What Fresh Hell for April 2019.

Welcome back to the monthly column where I discuss everything that I enjoyed in the previous month that didn’t get it’s own post. This time, the sights and sounds of April.

In a previous column I discussed how much I love the Discovery Weekly feature on Spotify. Every Monday a curated list of music I may have never heard before, designed and fully algorithmed to my tastes.  Plus there are 10-15 weekly podcasts I subscribe to in addition to one I’m marathoning. Going through all previous episodes, years worth, in order to catch up. That is a lot of sound usually going through my phone, but my phone is always with me. At home, the car, at work. And that’s where this week’s troubles happened.

As someone trying to restart his own podcast (and while you’re here, give it a listen) I not only listen to other shows for information and entertainment, but also for the escape. This informs my own desires as a host. No negativity, no punching down. If I use podcasts as a way to feel inspired, educated, and entertained during a work day then there are thousands if not millions of others doing the same. Thus my dismay when my headphones stopped working. Three different ones were tried within the iPhone and all failed. Damn you lightning cables! Relief may have been found in the Bluetooth ones my wife gifted me with forever ago that I forgot about. She wins in the end.

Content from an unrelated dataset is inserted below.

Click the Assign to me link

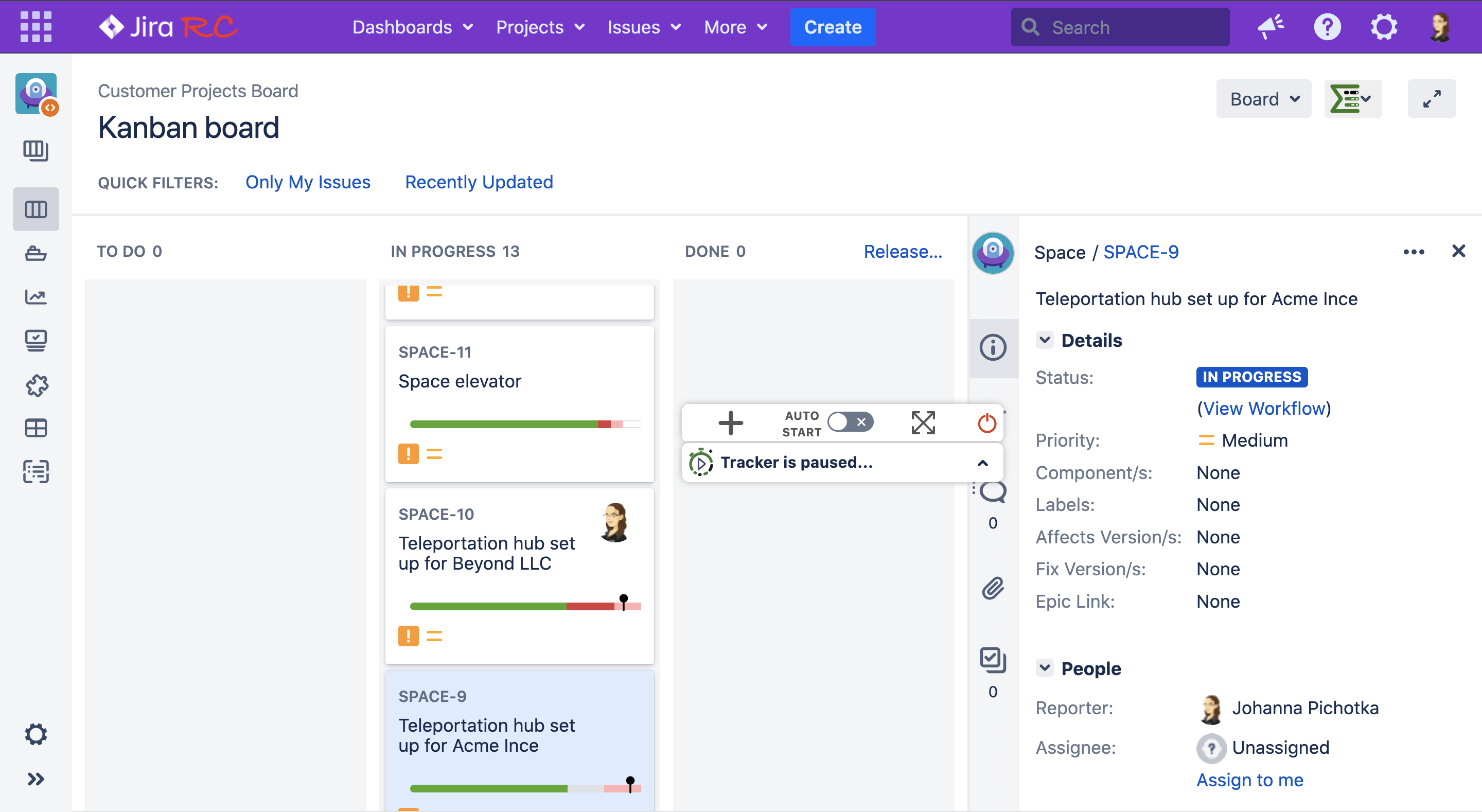click(x=1249, y=780)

Now, I worked hard to get to a spot where I could have headphones. I earned it, keep my numbers up, don’t let it interfere with my job tasks or customers. I waited to earn it and even now am very respectful of using it. However, I didn’t realize how vital it became to my day. I had to listen to people talk. I had to listen to *gasp* retail music.

If your forte is popular music, good on you. I’m not disparaging it, most of the time. That kind of music just doesn’t do it for me anymore. Much like an old man who has to put hot sauce on everything just to taste anything (I’m there too) my music has become more extreme and specified in order to hear something new. The Marvel movies are still something new, TV is still in this crazy new age, there’s always something new in comics, but music is a media that constantly surrounds us and unfortunately most of it is within a specific trope. I want something not afraid to be its own thing and push mainstream expectations aside.

Speaking of doing so, my current go to bed show (you know, the show you put on while falling asleep because if you pass out you’re not missing much and can easily rewind) is AMC’s recently cancelled reality show Comic Book Men.

For those of you unaware, director and comic book writer Kevin Smith owns a comic book store in Red Bank, NJ. Part comic book store and part all things Smith store, it’s on the list of places us geeks have to stop at during road trips and vacations. For many years a reality show was filmed in and around the crew that worked there.

And I didn’t watch it.

Oh, I know. Everything about this show sounds like not only would I watch it religiously, but exclaim its virtues from the highest peaks in Monmouth County. Usually you would be correct. I’ve watched 60 something episodes of a young couple who travels the country checking out comic book stores. (Come back Comic Trips, we miss you.) However, the first episode of this show was so forced, so scripted, so not what any of what I knew from these people, this store, and all comics-dom actually entails that I washed my hands of it. The first episode was horrid, I tried the second, and from there never looked back.

Years passed though and a co-worker put it in terms I’ve used myself for other shows. “Get through the first season, it gets better.” That’s what I tell people for Parks and Recreation, 30 Rock, and what others have said of The Office. For a few minutes here and there over the past couple weeks I watched the 6 episode first season. And it’s still awful. Fake situations. Not just mocking but flat out hatred of comic book fans, readers, and customers. Even themselves at times. If I want to watch a show pretend to embrace comic books while actually insulting the medium I’ll watch Big Bang Theory.

The first episode of the second season auto played and it was a difference from day to Dark Knight. Fun banter, witty conversations, excitement over comics and customers. Situations that are set up come across like reenactments and not works more fictionalized than the capes and tights along the walls. The second season has so far been so genuine I can smell the comics.

What have you enjoyed this month?

2 comments

  1. Sir! 30 Rock is perfect from beginning to end. The Office actually gets BETTER when Michael leaves. I’ll agree with you on Parks & Rec, though. There was no possible way that show deserved a second season other than the fact of who was behind the scenes. And I’m glad it survived, but that first season is worthless.

  2. I’ve enjoyed CBM but too frequently it feels forced and then it started turning into celebrity drop in of the week.
    I do like seeing the things people bring in to try and sell though.